▶ Task brief
Out of the data below, copy every line with the string "right".

Dataset entries

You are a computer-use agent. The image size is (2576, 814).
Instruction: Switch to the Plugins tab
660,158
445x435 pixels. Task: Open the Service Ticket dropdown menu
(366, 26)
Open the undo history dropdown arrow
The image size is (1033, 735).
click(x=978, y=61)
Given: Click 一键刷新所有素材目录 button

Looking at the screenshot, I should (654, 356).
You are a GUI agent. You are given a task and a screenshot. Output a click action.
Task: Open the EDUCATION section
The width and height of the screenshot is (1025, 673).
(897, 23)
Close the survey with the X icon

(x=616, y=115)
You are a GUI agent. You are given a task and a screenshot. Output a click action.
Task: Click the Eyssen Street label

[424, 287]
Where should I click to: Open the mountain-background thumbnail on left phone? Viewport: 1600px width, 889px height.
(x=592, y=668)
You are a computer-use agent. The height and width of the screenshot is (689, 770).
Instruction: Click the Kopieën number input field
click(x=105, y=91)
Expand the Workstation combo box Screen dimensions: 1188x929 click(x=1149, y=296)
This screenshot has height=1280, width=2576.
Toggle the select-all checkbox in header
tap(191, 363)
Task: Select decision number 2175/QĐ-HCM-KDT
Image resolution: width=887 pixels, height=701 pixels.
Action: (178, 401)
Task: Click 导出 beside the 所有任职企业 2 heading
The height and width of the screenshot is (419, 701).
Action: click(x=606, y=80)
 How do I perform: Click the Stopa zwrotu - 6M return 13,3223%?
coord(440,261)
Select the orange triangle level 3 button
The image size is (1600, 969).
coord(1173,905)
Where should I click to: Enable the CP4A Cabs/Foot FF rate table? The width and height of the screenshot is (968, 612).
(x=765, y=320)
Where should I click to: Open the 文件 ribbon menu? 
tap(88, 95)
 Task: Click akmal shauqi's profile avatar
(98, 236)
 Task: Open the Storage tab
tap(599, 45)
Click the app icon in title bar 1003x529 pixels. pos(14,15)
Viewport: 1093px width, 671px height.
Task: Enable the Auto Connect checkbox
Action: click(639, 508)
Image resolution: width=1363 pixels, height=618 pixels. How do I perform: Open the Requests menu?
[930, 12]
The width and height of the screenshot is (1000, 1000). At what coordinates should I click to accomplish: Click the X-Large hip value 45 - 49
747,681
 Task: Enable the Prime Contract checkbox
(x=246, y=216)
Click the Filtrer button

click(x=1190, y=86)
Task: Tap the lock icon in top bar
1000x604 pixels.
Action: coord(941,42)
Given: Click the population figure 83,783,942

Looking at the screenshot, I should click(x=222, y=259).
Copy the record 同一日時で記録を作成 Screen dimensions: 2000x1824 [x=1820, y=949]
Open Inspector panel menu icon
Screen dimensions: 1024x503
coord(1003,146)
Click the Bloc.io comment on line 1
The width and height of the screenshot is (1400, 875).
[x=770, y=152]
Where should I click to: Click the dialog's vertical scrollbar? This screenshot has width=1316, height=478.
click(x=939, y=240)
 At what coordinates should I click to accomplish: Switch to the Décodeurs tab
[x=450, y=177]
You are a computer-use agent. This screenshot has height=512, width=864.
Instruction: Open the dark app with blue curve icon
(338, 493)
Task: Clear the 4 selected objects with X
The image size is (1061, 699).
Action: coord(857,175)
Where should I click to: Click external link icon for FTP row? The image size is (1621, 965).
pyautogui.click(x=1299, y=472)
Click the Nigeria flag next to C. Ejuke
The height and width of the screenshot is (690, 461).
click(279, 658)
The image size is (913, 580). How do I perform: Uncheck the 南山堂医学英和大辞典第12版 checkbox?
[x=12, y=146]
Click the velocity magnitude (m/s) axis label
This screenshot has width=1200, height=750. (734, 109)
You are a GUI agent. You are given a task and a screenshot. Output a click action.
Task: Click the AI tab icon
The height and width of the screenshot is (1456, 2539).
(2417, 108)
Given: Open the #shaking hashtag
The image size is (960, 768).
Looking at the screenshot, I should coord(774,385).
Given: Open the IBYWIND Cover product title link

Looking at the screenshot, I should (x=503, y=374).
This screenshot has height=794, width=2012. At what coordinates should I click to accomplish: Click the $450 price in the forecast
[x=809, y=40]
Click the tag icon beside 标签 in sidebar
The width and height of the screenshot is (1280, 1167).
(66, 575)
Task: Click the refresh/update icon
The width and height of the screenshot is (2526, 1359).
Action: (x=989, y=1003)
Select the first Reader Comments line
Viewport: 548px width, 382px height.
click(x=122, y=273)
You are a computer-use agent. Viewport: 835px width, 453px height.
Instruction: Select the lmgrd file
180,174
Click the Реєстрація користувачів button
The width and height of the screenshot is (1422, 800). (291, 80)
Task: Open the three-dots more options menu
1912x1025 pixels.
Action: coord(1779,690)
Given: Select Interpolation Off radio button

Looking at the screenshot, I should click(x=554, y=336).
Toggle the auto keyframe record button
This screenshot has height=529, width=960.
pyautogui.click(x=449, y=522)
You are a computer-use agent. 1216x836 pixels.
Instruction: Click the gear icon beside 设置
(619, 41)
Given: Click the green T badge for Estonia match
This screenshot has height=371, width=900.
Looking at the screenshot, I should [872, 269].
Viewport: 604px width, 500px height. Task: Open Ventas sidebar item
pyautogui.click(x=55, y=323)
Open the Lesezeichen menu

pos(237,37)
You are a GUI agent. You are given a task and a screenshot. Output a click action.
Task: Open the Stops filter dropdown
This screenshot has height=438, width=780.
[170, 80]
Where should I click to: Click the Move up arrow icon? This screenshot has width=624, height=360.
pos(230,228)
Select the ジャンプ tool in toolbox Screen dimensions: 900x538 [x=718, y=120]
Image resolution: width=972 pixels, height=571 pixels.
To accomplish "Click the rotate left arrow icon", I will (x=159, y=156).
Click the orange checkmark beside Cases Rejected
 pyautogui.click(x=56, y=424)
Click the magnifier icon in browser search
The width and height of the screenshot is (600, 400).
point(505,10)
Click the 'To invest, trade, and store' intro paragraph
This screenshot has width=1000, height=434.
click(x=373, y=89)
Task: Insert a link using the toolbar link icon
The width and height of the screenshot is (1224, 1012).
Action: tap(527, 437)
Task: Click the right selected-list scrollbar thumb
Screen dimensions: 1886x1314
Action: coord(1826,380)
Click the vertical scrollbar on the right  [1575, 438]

▶ Solution below
Task: Click the right selected-list scrollbar thumb
Click the vertical scrollbar on the right  [1575, 438]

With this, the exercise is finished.